Given records
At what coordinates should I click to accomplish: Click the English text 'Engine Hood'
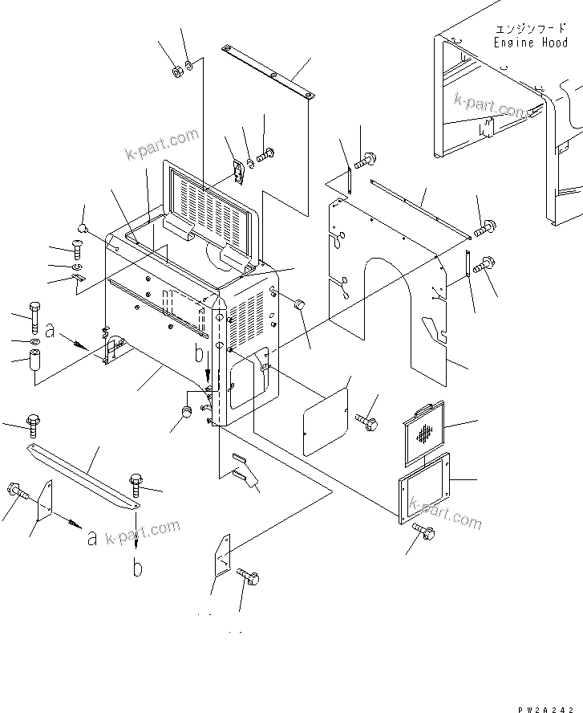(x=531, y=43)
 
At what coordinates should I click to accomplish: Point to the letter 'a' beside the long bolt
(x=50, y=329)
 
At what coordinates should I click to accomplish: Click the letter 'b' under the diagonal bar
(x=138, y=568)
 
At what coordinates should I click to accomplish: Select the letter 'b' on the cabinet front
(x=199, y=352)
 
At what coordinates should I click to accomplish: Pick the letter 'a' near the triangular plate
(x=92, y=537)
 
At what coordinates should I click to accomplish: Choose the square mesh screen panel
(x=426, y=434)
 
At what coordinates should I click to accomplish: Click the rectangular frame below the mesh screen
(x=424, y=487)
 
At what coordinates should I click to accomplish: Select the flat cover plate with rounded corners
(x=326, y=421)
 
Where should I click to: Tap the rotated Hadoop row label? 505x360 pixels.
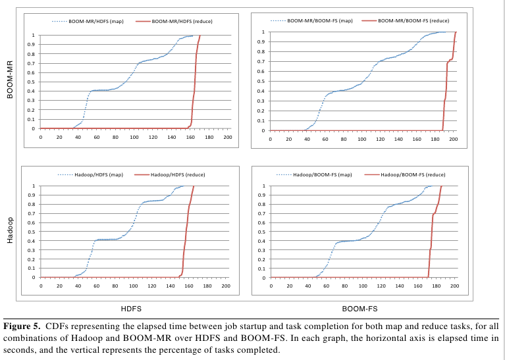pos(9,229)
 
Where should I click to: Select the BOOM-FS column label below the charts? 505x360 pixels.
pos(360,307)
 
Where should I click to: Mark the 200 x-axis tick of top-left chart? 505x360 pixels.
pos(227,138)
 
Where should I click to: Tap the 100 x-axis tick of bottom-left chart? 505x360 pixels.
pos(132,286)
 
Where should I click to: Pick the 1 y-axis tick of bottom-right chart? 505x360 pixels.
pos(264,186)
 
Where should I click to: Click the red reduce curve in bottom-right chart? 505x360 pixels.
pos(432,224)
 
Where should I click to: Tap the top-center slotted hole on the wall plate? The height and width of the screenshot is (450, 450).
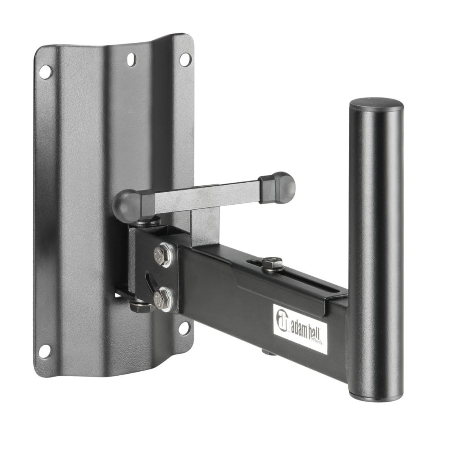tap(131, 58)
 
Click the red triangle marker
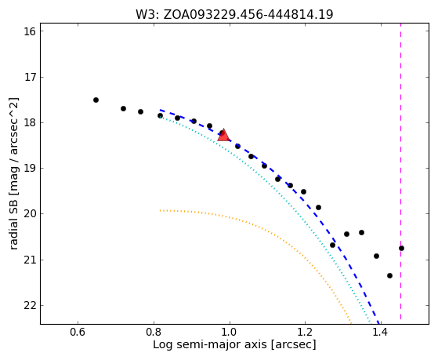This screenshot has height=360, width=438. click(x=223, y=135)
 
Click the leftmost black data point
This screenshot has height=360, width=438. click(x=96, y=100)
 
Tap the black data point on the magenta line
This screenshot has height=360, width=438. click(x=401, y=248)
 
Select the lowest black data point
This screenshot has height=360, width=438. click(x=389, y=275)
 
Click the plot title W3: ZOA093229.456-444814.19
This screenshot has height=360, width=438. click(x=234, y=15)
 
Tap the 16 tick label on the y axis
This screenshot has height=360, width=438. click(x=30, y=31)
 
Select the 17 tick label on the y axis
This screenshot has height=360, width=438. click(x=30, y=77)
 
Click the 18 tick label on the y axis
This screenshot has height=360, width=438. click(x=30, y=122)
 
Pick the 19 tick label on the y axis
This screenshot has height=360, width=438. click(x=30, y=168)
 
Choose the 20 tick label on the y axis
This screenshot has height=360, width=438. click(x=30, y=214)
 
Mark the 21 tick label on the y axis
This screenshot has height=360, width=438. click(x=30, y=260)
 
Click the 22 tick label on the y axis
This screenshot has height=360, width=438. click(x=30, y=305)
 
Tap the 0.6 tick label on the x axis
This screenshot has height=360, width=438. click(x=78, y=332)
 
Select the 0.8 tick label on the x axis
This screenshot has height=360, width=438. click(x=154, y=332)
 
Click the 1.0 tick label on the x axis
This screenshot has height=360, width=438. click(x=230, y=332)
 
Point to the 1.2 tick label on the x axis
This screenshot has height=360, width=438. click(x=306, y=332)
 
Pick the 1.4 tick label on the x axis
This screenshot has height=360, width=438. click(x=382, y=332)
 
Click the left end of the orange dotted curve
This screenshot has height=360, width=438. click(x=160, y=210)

---

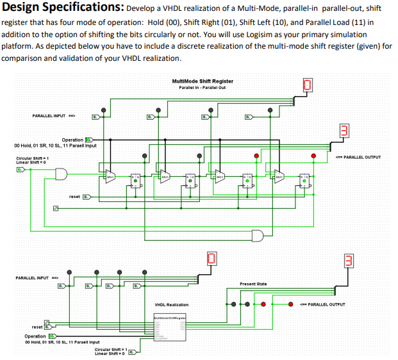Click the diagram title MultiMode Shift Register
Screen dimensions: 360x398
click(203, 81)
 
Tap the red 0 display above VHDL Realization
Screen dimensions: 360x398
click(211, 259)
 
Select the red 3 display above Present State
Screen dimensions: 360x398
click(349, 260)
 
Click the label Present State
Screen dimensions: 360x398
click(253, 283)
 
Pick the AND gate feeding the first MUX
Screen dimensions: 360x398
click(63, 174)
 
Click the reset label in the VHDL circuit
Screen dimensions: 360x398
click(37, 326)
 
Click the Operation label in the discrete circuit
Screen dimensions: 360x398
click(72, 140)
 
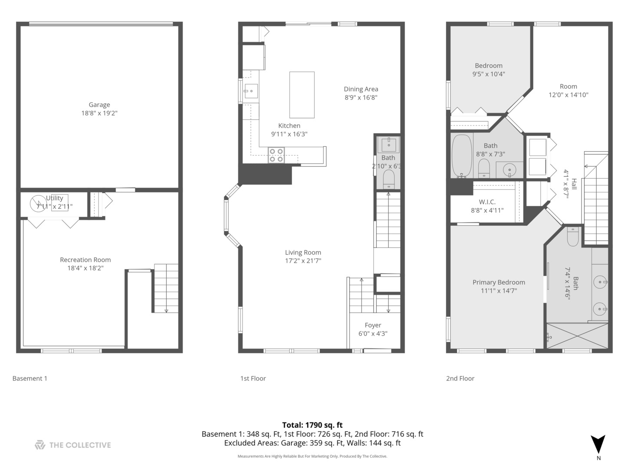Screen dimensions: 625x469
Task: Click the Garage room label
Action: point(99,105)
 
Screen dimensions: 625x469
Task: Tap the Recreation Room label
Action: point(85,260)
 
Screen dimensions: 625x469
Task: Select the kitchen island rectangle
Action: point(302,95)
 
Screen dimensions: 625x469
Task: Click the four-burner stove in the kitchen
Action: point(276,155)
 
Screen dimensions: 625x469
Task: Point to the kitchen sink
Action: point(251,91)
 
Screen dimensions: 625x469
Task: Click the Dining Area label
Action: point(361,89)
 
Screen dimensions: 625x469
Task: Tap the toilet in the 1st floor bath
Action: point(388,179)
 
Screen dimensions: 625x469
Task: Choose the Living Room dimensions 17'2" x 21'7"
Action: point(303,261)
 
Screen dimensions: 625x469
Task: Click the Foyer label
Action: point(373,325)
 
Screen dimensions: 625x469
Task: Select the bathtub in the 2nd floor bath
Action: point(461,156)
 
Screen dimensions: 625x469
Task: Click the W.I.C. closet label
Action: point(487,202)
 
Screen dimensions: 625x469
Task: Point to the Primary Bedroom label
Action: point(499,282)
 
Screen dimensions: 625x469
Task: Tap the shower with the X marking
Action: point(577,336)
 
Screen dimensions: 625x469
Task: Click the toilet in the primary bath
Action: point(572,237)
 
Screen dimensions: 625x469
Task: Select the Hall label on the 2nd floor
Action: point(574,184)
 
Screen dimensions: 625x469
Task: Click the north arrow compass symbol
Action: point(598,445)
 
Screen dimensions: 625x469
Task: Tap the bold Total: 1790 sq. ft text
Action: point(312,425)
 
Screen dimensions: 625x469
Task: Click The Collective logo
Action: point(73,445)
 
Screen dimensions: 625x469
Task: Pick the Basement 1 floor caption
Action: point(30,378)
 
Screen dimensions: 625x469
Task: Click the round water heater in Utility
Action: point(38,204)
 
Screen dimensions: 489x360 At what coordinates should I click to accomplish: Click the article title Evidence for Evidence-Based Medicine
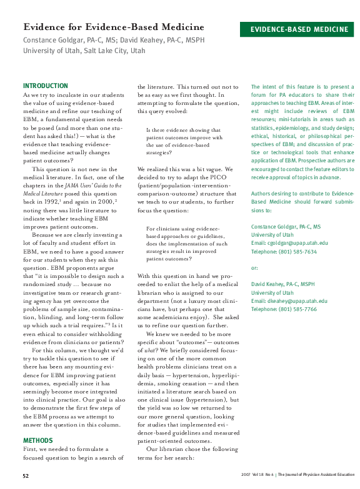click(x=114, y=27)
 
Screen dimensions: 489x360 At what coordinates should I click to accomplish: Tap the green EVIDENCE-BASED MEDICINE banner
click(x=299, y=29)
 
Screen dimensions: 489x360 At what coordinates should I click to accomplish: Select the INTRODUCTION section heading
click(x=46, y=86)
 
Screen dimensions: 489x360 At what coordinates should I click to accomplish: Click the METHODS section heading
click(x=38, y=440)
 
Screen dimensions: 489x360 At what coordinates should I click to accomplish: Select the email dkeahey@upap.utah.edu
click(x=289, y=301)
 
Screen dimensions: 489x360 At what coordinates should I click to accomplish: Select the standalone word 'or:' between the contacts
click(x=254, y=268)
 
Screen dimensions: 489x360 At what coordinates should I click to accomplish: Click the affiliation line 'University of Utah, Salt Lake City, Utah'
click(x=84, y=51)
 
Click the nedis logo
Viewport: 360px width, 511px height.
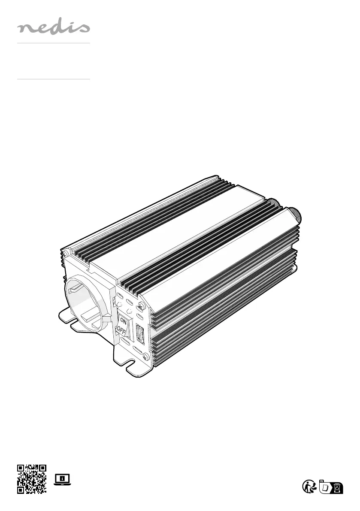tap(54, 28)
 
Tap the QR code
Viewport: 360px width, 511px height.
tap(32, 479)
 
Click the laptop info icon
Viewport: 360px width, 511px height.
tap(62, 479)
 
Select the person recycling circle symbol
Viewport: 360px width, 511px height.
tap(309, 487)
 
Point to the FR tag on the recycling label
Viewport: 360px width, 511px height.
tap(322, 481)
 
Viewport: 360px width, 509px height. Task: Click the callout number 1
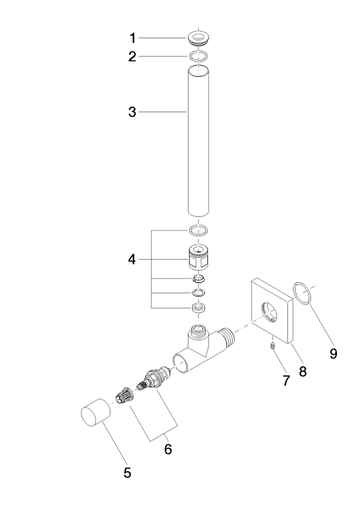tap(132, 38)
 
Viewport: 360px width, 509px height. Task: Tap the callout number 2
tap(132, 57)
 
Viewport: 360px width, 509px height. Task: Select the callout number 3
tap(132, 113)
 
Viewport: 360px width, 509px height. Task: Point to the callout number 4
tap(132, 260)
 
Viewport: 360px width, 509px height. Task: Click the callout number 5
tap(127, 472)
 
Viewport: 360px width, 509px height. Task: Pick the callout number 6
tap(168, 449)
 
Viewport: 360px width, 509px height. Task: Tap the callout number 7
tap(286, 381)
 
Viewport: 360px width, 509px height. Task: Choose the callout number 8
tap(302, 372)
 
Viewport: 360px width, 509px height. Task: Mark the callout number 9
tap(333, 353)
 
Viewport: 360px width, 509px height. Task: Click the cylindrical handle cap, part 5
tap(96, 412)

...

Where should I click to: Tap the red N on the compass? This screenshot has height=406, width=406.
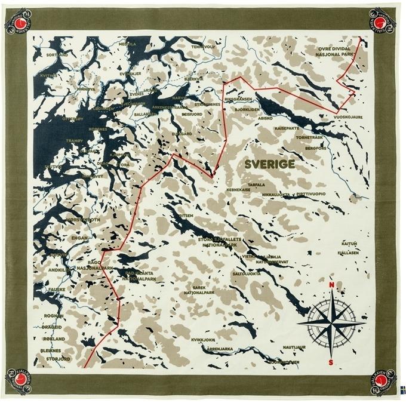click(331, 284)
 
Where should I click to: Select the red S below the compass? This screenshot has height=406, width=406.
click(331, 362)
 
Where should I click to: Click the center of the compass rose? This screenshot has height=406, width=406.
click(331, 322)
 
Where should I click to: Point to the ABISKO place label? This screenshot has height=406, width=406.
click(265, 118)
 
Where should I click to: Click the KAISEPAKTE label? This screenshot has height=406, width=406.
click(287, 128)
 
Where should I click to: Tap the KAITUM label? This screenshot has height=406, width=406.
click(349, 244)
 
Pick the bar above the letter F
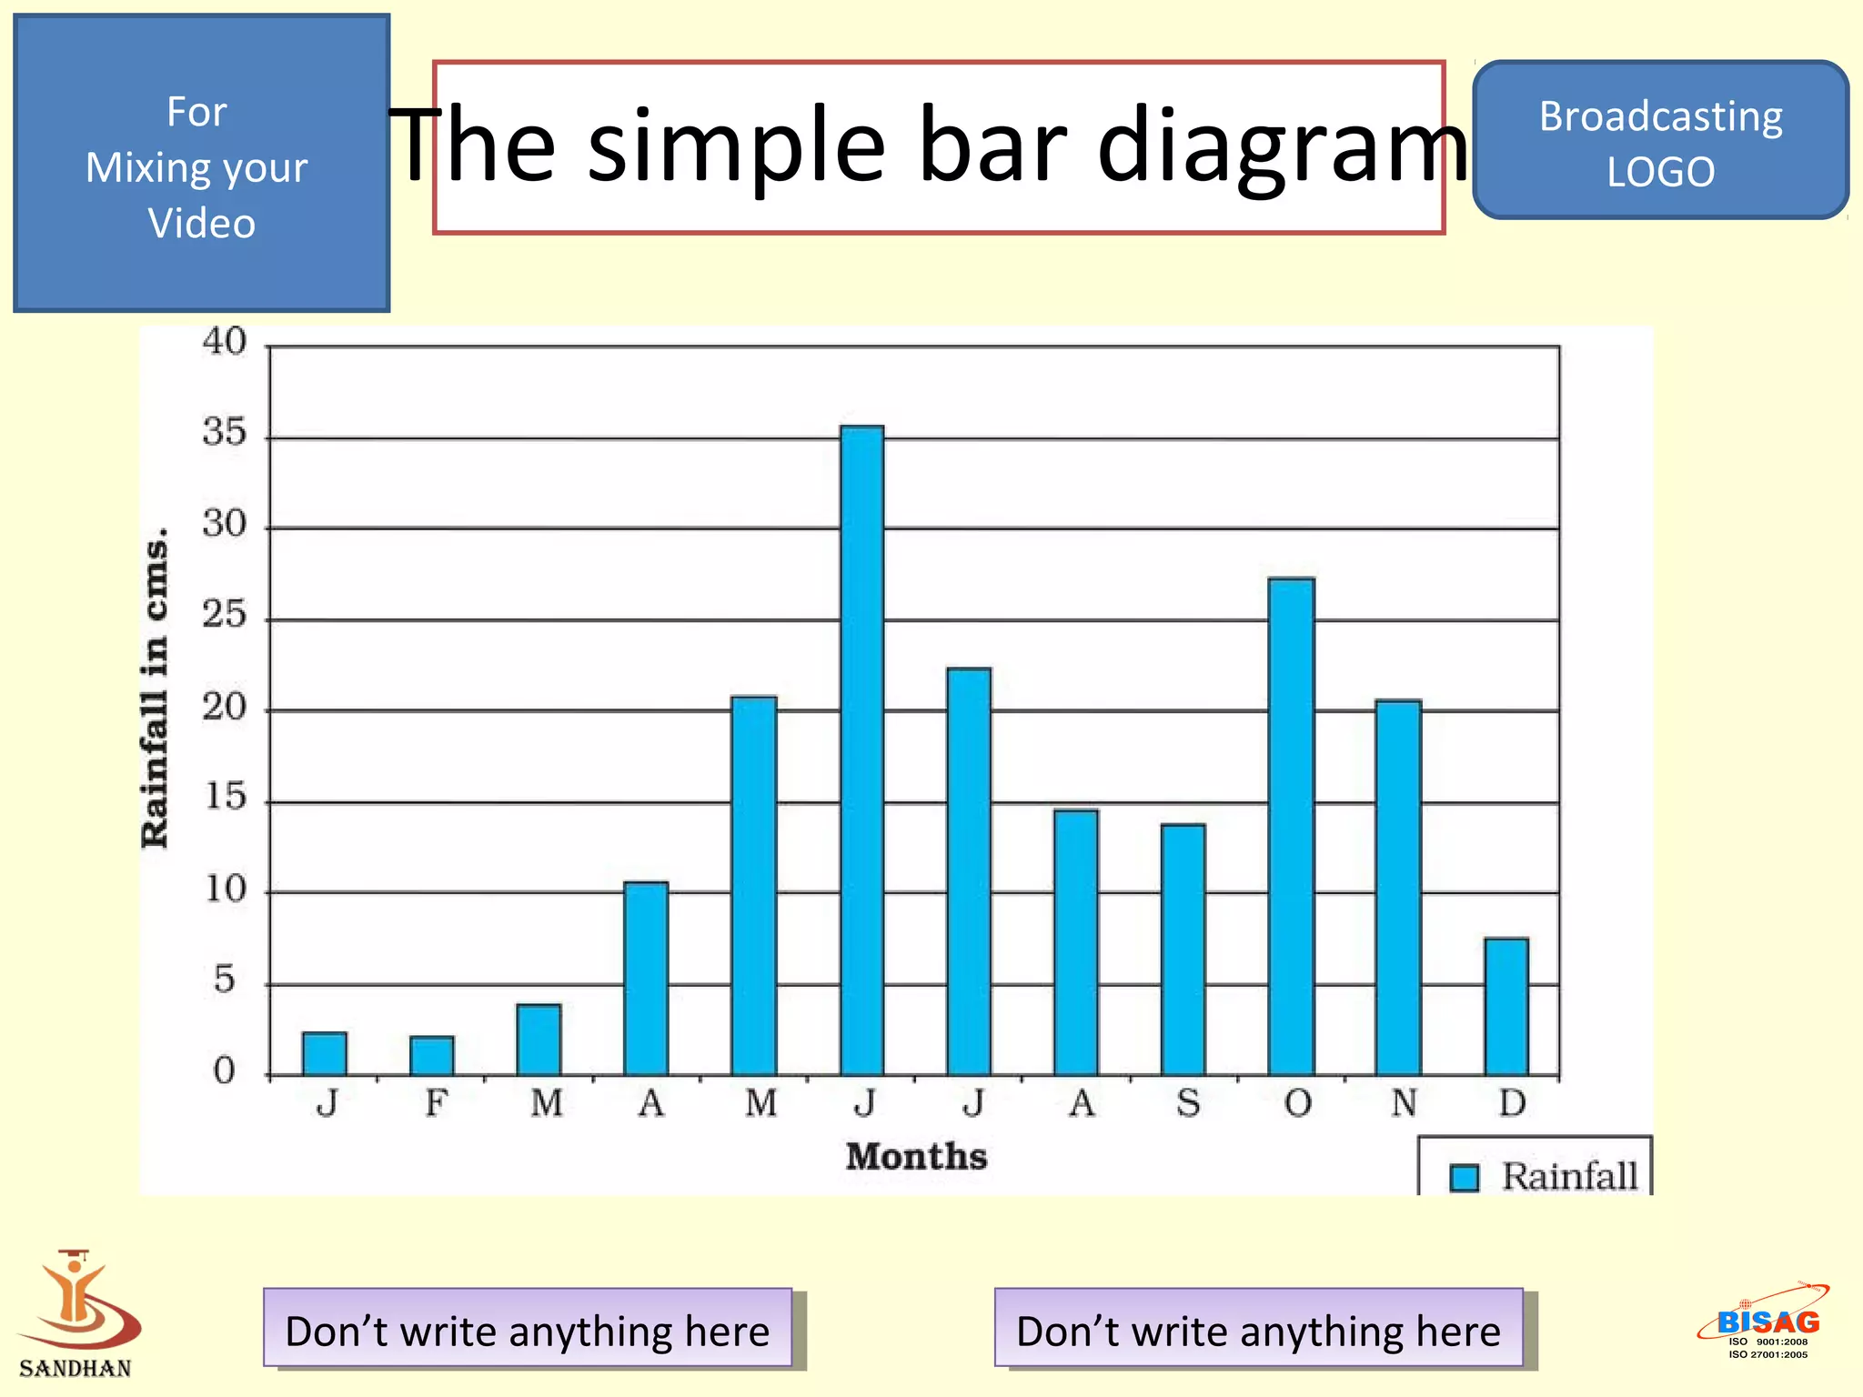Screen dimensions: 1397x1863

Stated exercise
Please lay out the items as a Markdown table with the columns Row and Item line, starting at the line that contains "Click the 1.0 tick label on the x axis" and ending after the line that contains "This screenshot has height=360, width=438. click(x=160, y=210)". Leave out blank lines and include no other items.

The completed task
| Row | Item line |
|---|---|
| 1 | Click the 1.0 tick label on the x axis |
| 2 | This screenshot has height=360, width=438. click(x=230, y=332) |
| 3 | Point to the 1.2 tick label on the x axis |
| 4 | This screenshot has height=360, width=438. click(x=306, y=332) |
| 5 | Pick the 1.4 tick label on the x axis |
| 6 | This screenshot has height=360, width=438. click(x=382, y=332) |
| 7 | Click the left end of the orange dotted curve |
| 8 | This screenshot has height=360, width=438. click(x=160, y=210) |